Collected data:
———

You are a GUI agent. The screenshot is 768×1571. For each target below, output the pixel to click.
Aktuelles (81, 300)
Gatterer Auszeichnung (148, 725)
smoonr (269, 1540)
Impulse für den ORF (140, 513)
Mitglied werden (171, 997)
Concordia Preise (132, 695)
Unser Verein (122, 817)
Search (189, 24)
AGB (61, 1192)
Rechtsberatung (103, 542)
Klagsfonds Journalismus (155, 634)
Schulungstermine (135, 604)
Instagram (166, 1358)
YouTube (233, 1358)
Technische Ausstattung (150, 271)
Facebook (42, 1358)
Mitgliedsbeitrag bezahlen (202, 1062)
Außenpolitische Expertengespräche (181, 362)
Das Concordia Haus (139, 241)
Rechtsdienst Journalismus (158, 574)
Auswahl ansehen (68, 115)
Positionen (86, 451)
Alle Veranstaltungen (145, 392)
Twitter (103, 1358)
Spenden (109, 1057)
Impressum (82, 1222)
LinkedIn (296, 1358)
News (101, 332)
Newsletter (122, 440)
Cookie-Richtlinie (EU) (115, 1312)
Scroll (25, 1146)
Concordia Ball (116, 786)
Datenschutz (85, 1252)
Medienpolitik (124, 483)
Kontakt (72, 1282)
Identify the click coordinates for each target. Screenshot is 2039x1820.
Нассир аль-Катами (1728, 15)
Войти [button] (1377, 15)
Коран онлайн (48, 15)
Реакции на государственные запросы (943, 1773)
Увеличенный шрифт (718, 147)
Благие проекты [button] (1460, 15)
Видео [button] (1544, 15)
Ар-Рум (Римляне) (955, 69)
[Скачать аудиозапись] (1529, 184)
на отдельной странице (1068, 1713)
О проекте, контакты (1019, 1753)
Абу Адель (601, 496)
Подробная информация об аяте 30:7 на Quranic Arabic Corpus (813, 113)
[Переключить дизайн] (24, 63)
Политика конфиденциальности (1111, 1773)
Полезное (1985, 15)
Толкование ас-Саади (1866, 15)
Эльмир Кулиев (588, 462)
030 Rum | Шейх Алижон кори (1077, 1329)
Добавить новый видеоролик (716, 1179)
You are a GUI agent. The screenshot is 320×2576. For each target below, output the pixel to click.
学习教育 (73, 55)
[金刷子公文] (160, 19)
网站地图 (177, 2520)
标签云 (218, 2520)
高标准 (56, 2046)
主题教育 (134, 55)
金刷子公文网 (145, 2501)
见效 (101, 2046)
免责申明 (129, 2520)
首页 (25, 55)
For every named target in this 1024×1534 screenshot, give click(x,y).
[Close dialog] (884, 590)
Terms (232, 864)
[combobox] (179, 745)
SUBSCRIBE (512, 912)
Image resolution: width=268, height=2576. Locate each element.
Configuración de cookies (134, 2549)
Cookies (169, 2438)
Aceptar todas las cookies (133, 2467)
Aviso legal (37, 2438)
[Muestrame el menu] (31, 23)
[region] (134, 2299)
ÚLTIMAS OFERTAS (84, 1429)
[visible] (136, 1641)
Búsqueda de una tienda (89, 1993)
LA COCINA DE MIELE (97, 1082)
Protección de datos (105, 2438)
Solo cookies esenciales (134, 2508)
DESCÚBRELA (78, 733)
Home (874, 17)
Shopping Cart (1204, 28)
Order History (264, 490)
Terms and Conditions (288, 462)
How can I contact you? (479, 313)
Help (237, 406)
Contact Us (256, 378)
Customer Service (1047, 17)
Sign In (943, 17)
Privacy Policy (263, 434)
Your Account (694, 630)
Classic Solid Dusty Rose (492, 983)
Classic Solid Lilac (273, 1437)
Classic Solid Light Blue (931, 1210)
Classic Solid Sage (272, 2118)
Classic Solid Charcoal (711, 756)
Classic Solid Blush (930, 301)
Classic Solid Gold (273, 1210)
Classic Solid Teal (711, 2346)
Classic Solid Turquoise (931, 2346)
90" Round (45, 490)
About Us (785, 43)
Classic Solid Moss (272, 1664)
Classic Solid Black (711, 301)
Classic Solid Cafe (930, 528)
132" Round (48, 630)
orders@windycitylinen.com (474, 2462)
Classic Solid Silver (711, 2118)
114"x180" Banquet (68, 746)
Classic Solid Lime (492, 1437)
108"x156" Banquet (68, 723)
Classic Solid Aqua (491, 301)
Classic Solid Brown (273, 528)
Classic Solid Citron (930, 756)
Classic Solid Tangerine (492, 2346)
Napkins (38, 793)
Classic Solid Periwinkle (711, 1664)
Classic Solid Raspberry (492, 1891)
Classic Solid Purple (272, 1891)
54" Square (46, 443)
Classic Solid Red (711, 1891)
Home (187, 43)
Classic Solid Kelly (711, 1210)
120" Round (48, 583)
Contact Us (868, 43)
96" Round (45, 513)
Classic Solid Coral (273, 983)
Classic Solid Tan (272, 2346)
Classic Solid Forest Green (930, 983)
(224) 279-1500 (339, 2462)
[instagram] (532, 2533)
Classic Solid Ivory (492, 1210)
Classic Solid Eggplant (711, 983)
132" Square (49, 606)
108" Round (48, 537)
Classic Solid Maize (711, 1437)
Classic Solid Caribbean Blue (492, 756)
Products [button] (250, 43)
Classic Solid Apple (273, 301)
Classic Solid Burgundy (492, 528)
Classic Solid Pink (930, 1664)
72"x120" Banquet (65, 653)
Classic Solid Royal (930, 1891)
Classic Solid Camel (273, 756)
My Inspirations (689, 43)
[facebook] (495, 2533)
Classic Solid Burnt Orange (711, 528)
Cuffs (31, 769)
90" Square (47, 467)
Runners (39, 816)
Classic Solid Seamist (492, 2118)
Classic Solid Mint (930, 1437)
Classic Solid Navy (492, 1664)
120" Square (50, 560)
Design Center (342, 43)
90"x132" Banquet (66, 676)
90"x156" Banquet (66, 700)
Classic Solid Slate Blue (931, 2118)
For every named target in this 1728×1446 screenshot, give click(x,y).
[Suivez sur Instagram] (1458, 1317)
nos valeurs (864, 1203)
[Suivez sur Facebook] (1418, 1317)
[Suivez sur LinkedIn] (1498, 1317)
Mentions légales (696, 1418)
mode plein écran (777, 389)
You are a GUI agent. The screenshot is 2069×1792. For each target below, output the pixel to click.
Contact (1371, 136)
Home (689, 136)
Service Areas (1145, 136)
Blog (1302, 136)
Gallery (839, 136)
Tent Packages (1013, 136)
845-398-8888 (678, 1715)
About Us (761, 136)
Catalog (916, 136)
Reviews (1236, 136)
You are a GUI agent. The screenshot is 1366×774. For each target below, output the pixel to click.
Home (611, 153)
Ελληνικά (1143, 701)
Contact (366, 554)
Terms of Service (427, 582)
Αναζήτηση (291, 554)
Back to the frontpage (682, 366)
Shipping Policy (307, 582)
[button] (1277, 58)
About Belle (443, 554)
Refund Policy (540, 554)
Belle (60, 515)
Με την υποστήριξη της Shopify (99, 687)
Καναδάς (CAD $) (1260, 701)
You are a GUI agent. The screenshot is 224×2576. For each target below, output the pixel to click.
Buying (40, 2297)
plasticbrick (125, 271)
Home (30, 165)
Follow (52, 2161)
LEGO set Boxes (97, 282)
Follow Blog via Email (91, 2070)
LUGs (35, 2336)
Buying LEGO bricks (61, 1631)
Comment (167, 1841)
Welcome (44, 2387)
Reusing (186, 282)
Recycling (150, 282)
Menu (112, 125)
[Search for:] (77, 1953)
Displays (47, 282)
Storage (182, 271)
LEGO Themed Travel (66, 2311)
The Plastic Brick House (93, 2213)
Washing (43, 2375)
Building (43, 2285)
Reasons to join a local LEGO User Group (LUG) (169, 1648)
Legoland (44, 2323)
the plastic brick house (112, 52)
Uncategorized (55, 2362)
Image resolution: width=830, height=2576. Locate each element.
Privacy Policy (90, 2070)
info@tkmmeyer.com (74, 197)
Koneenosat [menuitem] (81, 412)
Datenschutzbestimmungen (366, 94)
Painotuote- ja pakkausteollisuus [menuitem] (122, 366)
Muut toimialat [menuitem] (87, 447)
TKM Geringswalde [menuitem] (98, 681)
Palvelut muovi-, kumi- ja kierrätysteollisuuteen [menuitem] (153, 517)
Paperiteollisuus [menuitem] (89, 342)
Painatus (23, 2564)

———

Task requirements:
Start with the line above that contains "Square (47, 467)" and end with the line that contains "[Suivez sur LinkedIn] (1498, 1317)". Write out those lines exactly, and only those.

Answer below:
90" Square (47, 467)
Runners (39, 816)
Classic Solid Seamist (492, 2118)
Classic Solid Mint (930, 1437)
Classic Solid Navy (492, 1664)
120" Square (50, 560)
Design Center (342, 43)
90"x132" Banquet (66, 676)
90"x156" Banquet (66, 700)
Classic Solid Slate Blue (931, 2118)
For every named target in this 1728×1446 screenshot, give click(x,y).
[Suivez sur Instagram] (1458, 1317)
nos valeurs (864, 1203)
[Suivez sur Facebook] (1418, 1317)
[Suivez sur LinkedIn] (1498, 1317)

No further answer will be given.